Michael Spence has written a very timely paper giving an economics policy perspective to the climate change and environmental issues.
This paper deals with global mitigation strategy. More specifically the main
purpose is to address the question of whether growth in the developing world is consistent with long-run climate change objectives. The answer I believe is yes.
The first part of this paper lays out time paths for emissions for countries in
various categories. These paths are consistent with countries’ growth objectives, incomes, and capacity to absorb mitigation costs. The intent is to show that while global emissions are likely to remain flat or even to rise as a result of the combined effect of mitigation undertaken by advanced countries and growth in the developing world, eventually reasonably safe global per capita levels can be reached on a 50‐year time horizon.
The second part of this paper discusses countries’ roles in relation to different categories and mechanisms that would support the achievement of safe emissions paths. These mechanisms create incentives and deal with the absorption of costs. In particular, the paper argues that a carbon credit trading system in the advanced countries, combined with an effective cross‐border mechanism and a “graduation” criterion for developing countries to join the advanced group, will create strong incentives, achieve a fair pattern of cost absorption, and support the dynamics described in part one. One point emerges clearly: the cross‐border mechanism (or international offsets) is essential in dealing with both the efficiency and the cost absorption/equity challenges of a global mitigation strategy.
I don’t have anything to comment as I know nothing about this subject. But this paper has provided me a start. Unlike the papers which look at how much the impact would be and how wrong this estimate is etc…this one is from a pure policy perspective. It introduces you to terminology used in the debate and the two policy options (mitigation vs adaptation).
We need much more research of this kind. The cimate change debate is too chaotic and there is just no clarity. This is true for much of economics but changes in climate/environment touches everybody. It needs to be understood properly avoiding the fancy talks.

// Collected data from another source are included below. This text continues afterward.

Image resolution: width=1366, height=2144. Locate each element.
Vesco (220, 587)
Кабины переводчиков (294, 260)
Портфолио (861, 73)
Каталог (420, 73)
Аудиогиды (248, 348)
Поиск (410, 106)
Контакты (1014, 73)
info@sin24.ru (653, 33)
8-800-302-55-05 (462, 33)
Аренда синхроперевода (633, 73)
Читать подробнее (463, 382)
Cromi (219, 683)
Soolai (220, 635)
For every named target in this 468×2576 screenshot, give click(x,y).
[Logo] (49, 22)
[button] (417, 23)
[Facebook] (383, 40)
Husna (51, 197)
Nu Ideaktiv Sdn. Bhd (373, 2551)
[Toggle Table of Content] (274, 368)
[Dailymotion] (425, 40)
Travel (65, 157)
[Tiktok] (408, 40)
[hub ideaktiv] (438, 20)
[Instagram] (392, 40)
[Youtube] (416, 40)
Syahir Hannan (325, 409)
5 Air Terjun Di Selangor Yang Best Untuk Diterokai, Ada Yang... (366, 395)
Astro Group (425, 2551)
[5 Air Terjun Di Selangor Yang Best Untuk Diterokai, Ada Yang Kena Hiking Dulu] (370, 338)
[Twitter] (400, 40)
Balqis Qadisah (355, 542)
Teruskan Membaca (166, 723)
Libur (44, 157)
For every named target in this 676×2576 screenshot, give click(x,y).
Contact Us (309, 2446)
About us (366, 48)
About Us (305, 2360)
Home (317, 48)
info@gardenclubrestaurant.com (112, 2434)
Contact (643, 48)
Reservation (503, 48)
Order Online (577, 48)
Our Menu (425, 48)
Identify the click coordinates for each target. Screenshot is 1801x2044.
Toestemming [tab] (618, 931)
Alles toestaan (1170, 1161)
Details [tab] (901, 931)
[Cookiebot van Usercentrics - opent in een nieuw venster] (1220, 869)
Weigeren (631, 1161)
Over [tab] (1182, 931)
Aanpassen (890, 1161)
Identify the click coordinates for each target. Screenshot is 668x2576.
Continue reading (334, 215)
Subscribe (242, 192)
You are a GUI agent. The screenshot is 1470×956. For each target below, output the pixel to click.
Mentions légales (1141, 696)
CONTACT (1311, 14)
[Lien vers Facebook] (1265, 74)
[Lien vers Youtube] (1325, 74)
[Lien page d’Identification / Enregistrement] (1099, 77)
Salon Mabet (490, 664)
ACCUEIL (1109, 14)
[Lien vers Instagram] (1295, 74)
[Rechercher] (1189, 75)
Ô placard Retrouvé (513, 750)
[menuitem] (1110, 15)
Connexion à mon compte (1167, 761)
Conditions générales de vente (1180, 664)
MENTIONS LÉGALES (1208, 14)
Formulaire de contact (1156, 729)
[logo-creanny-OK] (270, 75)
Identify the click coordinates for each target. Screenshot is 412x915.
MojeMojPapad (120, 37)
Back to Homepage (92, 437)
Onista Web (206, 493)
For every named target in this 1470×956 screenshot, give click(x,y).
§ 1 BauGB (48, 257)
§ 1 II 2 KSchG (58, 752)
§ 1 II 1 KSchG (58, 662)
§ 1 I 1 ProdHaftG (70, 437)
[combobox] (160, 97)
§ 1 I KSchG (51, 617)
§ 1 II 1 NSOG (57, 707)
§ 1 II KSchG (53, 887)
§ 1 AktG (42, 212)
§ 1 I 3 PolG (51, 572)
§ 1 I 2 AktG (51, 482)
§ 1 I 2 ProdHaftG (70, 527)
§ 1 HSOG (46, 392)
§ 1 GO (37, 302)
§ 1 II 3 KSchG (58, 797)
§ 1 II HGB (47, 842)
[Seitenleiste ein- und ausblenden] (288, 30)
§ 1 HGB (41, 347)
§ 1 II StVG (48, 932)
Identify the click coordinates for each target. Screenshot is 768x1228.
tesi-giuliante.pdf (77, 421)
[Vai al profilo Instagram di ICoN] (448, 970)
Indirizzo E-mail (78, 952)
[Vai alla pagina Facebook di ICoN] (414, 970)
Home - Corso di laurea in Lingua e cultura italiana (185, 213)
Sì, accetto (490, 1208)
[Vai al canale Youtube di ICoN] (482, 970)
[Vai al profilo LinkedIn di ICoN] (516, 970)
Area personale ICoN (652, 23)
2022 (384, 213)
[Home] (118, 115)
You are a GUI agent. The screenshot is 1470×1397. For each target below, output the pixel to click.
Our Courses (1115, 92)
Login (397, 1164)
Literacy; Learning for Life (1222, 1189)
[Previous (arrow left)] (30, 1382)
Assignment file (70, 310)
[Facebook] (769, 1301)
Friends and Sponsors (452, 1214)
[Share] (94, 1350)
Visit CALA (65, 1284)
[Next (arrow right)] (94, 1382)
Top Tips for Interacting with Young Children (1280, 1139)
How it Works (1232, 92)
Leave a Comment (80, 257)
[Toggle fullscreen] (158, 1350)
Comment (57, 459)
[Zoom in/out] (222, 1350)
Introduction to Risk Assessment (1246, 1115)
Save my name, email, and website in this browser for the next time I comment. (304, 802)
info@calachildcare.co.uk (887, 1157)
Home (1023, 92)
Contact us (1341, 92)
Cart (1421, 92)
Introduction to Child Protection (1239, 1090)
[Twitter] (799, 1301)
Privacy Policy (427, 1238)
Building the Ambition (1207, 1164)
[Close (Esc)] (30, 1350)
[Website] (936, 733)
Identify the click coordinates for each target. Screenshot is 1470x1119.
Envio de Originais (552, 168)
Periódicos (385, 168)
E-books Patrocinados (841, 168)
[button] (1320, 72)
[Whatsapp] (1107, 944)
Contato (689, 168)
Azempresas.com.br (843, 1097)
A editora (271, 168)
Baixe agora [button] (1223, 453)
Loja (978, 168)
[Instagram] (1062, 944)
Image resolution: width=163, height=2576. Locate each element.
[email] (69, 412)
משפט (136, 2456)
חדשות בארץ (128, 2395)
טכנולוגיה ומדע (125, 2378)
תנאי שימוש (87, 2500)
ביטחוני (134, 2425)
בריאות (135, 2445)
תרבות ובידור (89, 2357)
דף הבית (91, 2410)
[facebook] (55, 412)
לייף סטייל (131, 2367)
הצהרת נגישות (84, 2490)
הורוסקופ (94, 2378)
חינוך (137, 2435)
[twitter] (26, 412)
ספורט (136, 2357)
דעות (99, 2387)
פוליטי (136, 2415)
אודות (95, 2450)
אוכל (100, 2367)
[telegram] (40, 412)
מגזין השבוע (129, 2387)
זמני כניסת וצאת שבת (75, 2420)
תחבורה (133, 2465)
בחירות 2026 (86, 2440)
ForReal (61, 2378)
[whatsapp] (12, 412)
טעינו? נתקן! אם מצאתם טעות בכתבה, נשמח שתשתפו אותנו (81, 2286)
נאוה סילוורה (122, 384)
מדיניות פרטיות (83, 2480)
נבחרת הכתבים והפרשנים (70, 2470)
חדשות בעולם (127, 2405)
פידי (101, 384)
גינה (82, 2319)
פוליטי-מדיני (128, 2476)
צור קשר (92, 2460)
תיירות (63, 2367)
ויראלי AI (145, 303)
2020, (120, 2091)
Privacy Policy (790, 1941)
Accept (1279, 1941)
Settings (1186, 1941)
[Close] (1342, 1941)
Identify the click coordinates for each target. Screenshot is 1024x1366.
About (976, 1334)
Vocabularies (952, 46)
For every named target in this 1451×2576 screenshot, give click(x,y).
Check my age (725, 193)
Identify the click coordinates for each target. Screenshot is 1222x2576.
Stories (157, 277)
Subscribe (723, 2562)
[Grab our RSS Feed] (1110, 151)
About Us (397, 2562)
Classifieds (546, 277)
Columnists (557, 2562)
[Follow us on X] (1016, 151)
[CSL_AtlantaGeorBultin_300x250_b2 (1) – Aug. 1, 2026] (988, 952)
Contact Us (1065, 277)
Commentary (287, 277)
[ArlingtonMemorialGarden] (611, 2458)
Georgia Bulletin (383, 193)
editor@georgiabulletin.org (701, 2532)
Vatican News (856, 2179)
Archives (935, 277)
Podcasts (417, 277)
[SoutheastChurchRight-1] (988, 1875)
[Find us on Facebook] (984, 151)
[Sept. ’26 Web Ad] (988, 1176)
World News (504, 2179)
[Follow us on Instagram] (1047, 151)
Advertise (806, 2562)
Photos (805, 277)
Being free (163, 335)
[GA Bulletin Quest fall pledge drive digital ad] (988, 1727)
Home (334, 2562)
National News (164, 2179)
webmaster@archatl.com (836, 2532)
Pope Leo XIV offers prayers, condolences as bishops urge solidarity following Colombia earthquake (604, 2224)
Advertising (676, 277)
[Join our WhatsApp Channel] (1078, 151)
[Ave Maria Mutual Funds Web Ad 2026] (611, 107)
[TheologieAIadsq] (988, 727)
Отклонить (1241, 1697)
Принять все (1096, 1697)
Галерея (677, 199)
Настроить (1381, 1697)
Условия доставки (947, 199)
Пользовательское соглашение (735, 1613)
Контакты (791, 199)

India has got something right on this very important but ignored issue. It has a highly educated minister in Jairam Ramesh responsible for environment and forests. He knows economics and understands the challenges in public policy. So we surely expect a lot from him and his team. It might not be a bad idea for him to invite interns/trainees to work on these issues in India.
On going through the Ministry website, we can see some work happening. There are number of documents but we don’t really know what is happening on the ground level.
- State of India Environemnt report has been printed in 2009 (last was published in 2001). The report is quite impressive and tells you about the challenges in each of the areas- air, water, forests etc.
- Then there is a very useful report which summarises findings of 45 modelling studies on climate change in India(see the ppt, press release).
- Here is a list of 20 key initiatives taken by India on climate change.
So useful stuff at Ministry level. He can also appoint an economists team for an economic perspective or keep few economists in future reports/committees (though some may say keep them away as it would only lead to complications !!). But we need econs like Feldstein who has made national security such an interesting topic giving it an economics perpsective.